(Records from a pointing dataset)
━━━━
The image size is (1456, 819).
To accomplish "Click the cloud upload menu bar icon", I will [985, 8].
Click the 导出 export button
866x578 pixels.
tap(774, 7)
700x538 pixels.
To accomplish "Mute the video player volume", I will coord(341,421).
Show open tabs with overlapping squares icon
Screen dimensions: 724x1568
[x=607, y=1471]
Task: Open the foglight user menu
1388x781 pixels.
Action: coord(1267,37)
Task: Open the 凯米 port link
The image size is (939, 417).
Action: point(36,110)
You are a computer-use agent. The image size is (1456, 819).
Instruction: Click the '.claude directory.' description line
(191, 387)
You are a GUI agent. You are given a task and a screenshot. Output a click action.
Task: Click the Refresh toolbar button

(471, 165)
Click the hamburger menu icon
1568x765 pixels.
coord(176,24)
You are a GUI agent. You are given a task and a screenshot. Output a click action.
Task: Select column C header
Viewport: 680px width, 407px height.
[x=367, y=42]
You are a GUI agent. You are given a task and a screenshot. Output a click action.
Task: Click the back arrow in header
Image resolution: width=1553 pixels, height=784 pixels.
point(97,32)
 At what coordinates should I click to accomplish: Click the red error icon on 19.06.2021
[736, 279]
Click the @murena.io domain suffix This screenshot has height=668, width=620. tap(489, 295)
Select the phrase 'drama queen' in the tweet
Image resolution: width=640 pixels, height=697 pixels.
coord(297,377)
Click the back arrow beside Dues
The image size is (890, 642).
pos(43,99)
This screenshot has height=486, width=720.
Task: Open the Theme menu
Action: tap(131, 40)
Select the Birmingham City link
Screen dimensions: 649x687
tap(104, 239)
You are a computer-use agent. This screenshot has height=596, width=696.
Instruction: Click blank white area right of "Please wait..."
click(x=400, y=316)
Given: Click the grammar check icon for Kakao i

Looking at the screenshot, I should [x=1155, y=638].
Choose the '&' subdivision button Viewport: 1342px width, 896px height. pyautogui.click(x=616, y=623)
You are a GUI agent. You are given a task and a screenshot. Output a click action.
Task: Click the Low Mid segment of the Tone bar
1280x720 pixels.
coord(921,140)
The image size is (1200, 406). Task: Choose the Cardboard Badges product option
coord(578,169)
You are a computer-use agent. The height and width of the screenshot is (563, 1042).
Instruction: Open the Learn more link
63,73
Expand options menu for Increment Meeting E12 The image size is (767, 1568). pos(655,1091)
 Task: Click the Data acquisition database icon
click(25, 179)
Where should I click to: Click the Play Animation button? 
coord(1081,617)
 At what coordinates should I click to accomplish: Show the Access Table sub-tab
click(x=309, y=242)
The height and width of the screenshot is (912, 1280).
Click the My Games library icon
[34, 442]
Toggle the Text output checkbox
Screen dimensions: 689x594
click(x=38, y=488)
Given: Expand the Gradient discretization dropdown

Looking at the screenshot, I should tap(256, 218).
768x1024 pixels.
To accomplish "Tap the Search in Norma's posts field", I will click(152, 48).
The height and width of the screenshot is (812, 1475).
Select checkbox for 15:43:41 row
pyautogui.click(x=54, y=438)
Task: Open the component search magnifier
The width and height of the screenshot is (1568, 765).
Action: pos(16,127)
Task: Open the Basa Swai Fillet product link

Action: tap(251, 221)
━━━━
> What is being asked
Identify each line in the listing above that contains the word "should", and copy those lines in full. Match case exactly.

> Solution to this task
 At what coordinates should I click to accomplish: Click the red error icon on 19.06.2021
Looking at the screenshot, I should [x=1155, y=638].
Where should I click to: Click the Play Animation button? 
 At what coordinates should I click to accomplish: Show the Access Table sub-tab
Looking at the screenshot, I should tap(256, 218).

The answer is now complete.